At 5ft 6 inches, the Haryanvi from Rohtak is as tall as your average Indian male. Looking at him before a match, opponents are lulled into believing he is just another pushover. Once the match tips off though, it is a different story.

Narender’s impish grin turns into a murderous glare. His slender 60kg body contorts into a twisting rubber band that finds its way through the tiniest of gaps. While the defender reacts to his first move, Narender has already moved on to the next. In a flash, the ball is stolen, a pass is made and his streaking teammates have scored. More often than not, his team wins. More often than not, they win because of Narender.

The centre of attraction.

The centre of attraction.

The point guard has been a regular starter on the Indian national team at the youth (u-16) and junior (u-18) levels, and has just returned from the u-18 FIBA Asia Championships in Doha, Qatar. “When I told my parents about making it to the Indian team for the first time in 2012, more than being happy, their only concern was that I should land a job soon.” Narender’s family is engaged in farming back in Haryana. “My big brother though was encouraging saying that ‘naukri to kabhi bhi lag sakti hai, abhi bas khelna hai’ (you can get a job in the future, but now is the time to play).”

The highlight in his young international career came when the u-18 boys and girls teams finished with silver medals at the 1st FIBA Asia 3 on 3 Championships in Bangkok last year. “After this tournament, we realized that there is no difference when it comes to skill level, between India and other top Asian teams.”

Despite belonging to Haryana, Narender has always represented Delhi at the national level. “I moved to Delhi in 2008 because of better coaching and facilities.” An ex-student from the St Giri Senior Secondary School in Rohini, North West Delhi, he used to stay in a rented room and cook all his meals himself. “The teachers were very supportive attendance wise and let me play freely as long as I kept bringing laurels to the school.”

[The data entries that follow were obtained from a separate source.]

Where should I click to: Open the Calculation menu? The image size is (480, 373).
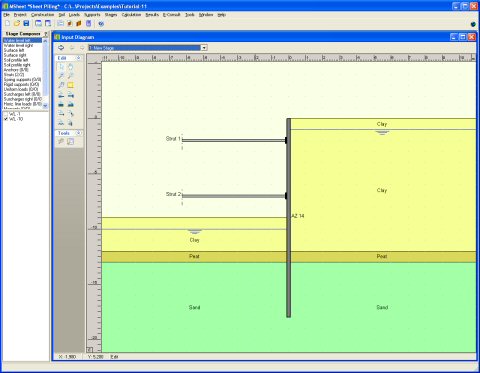(131, 15)
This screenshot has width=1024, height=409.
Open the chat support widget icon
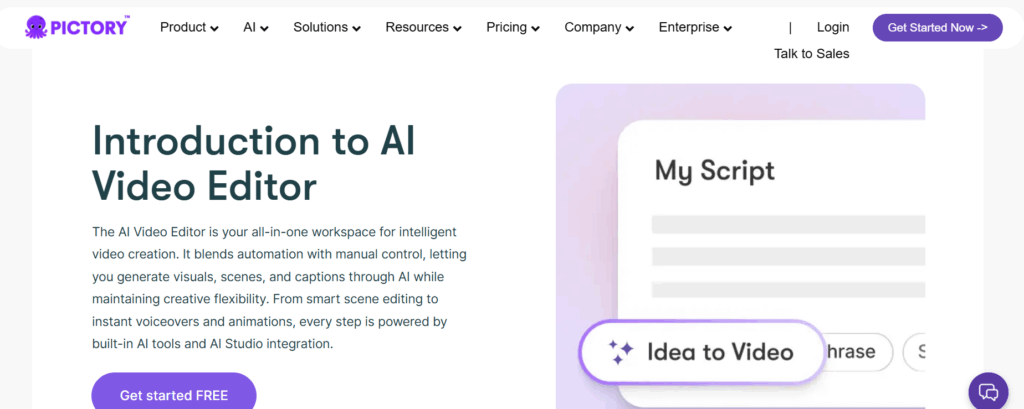988,391
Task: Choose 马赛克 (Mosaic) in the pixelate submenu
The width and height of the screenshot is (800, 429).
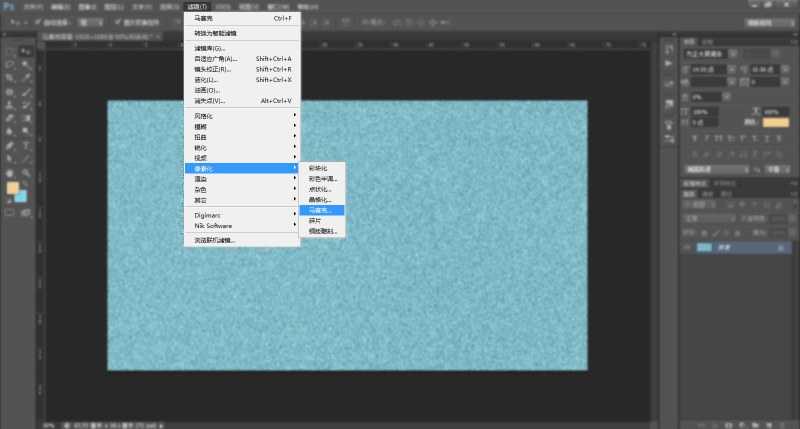Action: tap(322, 210)
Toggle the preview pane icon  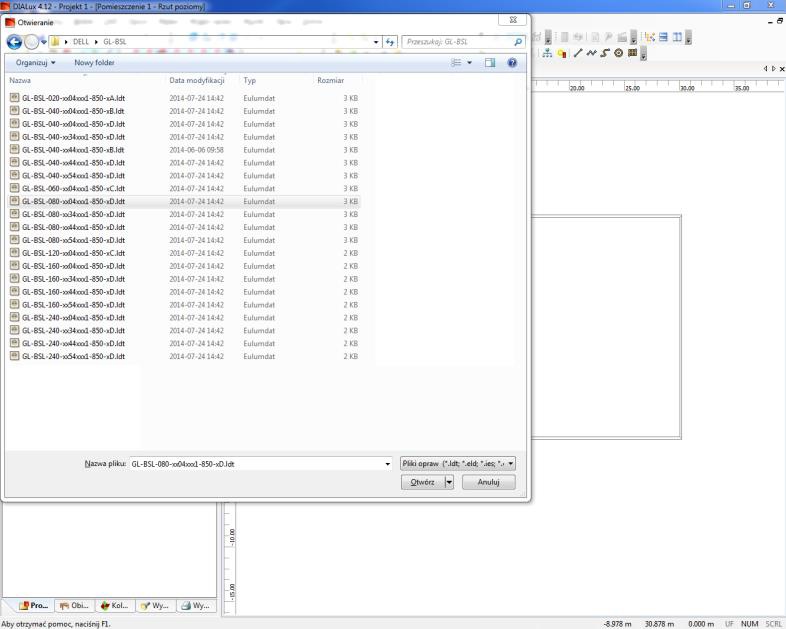(x=490, y=62)
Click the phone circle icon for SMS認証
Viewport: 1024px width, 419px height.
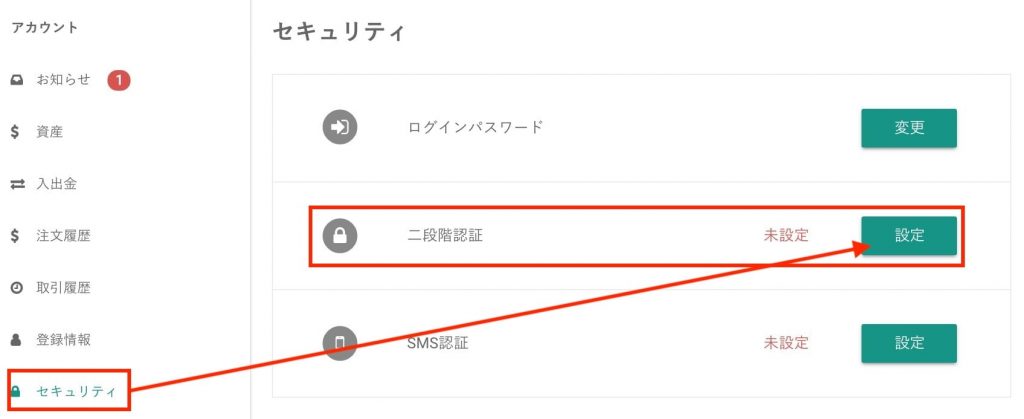340,343
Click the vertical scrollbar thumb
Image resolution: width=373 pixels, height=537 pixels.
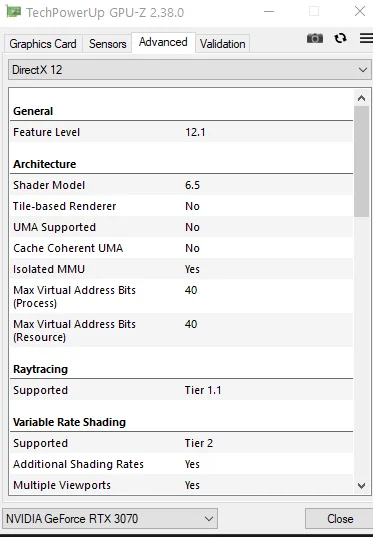click(361, 161)
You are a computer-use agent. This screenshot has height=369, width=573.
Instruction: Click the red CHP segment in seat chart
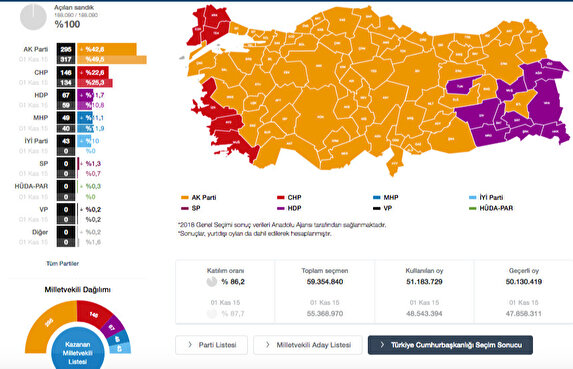coord(94,313)
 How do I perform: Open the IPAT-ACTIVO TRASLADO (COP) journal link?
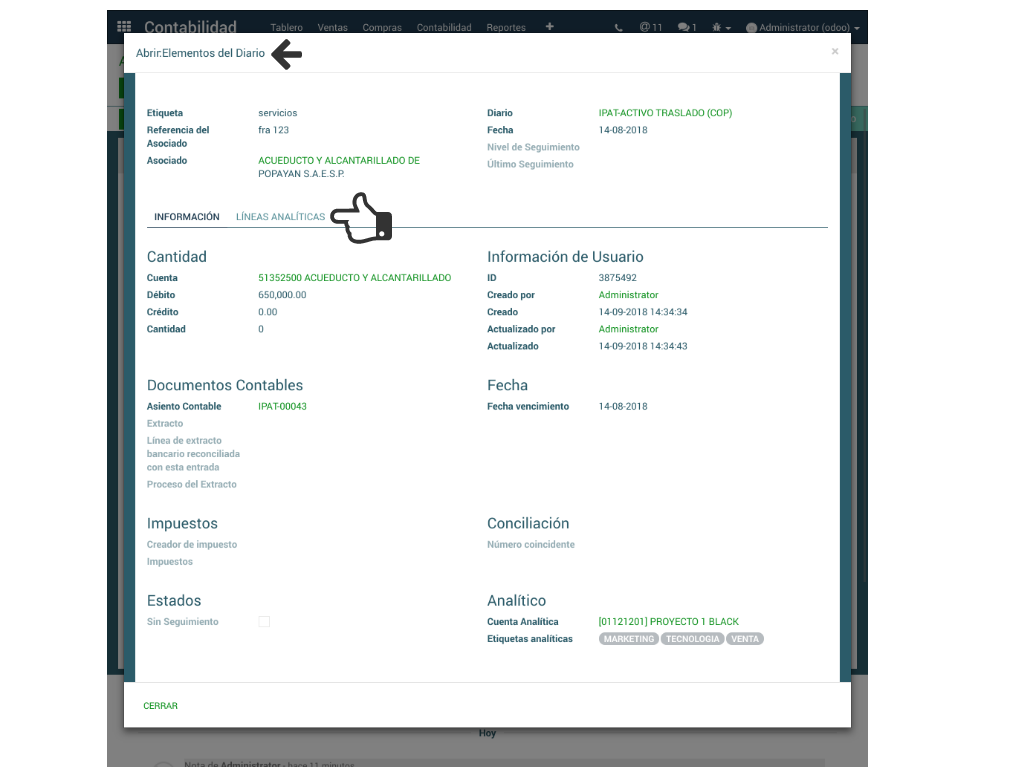point(665,113)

Earlier this month, he captained the Delhi junior side to its second straight national final appearance against Punjab. This time though, his team fell short at the last hurdle.  “That loss still hurts because we didn’t play to our potential.”

The 18-year-old will graduate to the much more challenging senior division this year. “I’m currently in Guwahati where I’ve just given the North East Railway team trails for the post of a ticket checker. If I don’t get through then I’ll start applying to colleges. I have five to six years of growth left and will push hard to make it to the senior Indian team.”